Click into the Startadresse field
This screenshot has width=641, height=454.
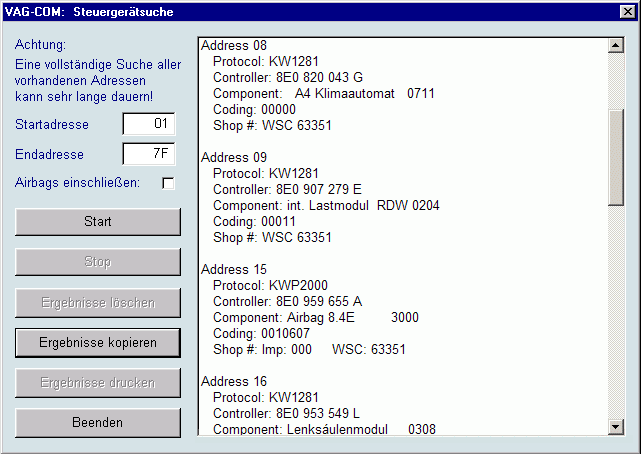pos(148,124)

--

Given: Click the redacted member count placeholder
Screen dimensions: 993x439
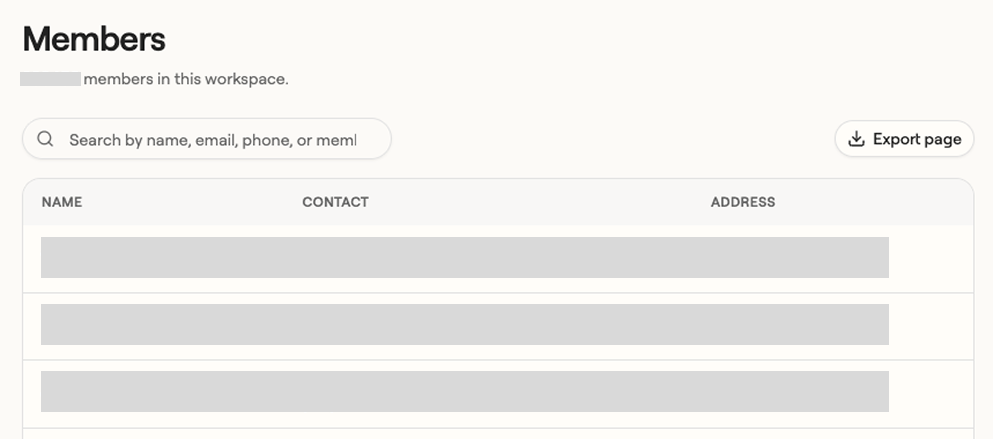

» **Problem to solve**
Copy out each line of the material above that holds the word "Click".

» **Your solution**
Click into the Startadresse field
Given: Click the redacted member count placeholder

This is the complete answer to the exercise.